Bringing more classic gaming goodies with the Vulkan-based translation layer for Direct3D 7, D7VK 1.0 is out now for Linux.
From the GitHub page: "A Vulkan-based translation layer for Direct3D 7, which allows running 3D applications on Linux using Wine. It uses DXVK's D3D9 backend as well as Wine's DDraw implementation (or the windows native DDraw) and acts as a proxy between the two, providing a minimal D3D7-on-D3D9 implementation."
In the release announcement the developer mentioned how they consider it "production ready" but not everything on it is quite finished, but it's good enough to run a whole bunch of games properly.

Pictured - Clive Barker's Undying
Some notes from the release announcement:
Why bother with D7VK at all?
The good (vs WineD3D):
- Anti-aliasing /
D3DRENDERSTATE_ANTIALIASsupport (you can also optionally force enable it)- targeted performance fixes for bad behaving games (looking at you, 1NSANE)

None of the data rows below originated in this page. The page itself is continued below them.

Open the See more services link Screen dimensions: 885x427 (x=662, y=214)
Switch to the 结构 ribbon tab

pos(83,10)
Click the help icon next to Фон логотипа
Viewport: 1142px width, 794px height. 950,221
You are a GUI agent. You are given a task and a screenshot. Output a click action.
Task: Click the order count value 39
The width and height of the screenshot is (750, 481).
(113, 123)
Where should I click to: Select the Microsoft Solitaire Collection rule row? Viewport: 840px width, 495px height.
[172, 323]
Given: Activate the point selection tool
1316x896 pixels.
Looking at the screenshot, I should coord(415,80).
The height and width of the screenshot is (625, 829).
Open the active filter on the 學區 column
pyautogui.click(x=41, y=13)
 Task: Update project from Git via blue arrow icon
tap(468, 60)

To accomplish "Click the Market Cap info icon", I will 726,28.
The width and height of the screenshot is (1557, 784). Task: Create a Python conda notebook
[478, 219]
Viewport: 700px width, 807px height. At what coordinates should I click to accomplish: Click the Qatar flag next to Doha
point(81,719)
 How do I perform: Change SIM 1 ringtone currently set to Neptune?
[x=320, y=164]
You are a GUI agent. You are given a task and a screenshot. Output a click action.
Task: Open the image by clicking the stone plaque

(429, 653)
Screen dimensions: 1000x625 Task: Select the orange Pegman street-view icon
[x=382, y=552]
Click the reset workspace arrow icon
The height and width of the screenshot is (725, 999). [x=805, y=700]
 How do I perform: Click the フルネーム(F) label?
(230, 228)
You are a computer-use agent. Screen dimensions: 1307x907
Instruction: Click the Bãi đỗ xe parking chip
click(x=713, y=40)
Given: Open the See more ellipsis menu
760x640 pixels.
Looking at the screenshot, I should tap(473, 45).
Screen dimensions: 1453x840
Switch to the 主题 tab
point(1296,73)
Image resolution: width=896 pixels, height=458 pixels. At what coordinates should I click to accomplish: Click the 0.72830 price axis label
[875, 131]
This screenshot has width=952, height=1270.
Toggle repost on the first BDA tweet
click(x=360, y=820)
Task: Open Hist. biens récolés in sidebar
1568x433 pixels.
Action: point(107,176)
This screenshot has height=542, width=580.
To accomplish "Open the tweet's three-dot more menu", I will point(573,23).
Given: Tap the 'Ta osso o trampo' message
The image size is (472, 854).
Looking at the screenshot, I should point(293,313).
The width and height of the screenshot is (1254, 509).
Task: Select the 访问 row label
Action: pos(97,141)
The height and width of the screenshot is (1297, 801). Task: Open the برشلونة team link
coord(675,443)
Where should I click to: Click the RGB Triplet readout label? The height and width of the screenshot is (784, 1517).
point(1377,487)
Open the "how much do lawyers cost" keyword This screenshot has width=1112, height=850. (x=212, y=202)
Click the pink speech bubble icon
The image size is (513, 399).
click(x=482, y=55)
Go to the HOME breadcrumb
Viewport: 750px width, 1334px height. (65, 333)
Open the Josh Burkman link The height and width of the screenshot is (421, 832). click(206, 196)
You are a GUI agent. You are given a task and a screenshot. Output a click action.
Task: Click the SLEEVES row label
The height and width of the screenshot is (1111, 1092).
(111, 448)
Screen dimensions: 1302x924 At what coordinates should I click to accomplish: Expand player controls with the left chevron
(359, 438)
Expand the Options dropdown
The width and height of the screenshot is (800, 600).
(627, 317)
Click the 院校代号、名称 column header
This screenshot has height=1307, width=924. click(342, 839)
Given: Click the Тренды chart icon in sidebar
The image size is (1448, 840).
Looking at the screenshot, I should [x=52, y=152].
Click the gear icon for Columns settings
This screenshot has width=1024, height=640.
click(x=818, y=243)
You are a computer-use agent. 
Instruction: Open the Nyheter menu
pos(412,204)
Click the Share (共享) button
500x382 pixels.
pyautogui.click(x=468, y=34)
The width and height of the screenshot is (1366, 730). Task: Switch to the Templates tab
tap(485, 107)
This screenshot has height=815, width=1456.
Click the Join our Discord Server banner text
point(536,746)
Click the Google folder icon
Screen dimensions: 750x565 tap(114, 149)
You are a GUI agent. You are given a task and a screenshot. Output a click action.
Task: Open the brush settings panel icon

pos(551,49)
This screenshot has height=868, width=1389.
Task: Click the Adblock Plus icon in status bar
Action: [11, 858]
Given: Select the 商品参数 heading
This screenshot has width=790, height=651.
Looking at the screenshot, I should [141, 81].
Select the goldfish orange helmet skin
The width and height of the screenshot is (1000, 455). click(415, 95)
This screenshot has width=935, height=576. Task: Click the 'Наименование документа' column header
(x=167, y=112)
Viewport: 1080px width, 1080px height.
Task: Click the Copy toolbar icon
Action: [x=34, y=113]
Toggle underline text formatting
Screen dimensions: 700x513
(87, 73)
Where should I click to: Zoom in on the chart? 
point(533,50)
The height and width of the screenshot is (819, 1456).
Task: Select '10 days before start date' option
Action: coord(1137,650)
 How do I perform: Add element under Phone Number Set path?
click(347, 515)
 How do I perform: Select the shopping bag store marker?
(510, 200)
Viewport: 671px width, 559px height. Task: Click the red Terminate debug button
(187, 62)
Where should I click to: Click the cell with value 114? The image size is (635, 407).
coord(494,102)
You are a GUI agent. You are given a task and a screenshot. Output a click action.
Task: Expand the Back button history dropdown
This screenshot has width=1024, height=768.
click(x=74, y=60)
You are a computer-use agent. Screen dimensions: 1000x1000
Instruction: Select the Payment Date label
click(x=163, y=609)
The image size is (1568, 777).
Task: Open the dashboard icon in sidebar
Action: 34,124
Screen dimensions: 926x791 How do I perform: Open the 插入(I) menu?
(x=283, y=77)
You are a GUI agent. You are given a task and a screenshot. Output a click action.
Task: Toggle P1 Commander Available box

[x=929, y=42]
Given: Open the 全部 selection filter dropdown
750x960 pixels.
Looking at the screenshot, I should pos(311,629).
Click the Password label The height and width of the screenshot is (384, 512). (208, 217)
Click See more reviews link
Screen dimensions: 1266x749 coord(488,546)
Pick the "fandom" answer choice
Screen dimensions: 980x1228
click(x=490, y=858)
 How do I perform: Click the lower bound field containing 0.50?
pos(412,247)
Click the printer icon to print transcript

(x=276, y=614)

- built-in frame caps for games known to break at high frame rates, or simply over 60 FPS (which is, sadly, quite common in D3D7)
The bad:
- A few missing D3D7 features, that I'll most likely add at some point in the future
- General WSI wonkiness on Wayland
The ugly:
- Quite a few remaining bugs
- A cursed design that by some miracle happens to work well enough in most cases
You'll still need to use WineD3D for:
- Earlier D3D and DDraw
- Games that make use of cursed legacy DDraw <-> D3D7 interop (thankfully, it didn't turn out to be entirely all that common)
- Its excellent general compatibility and feature coverage
- GPUs that don't support Vulkan 1.3
Amazing to see what the open source community comes up with.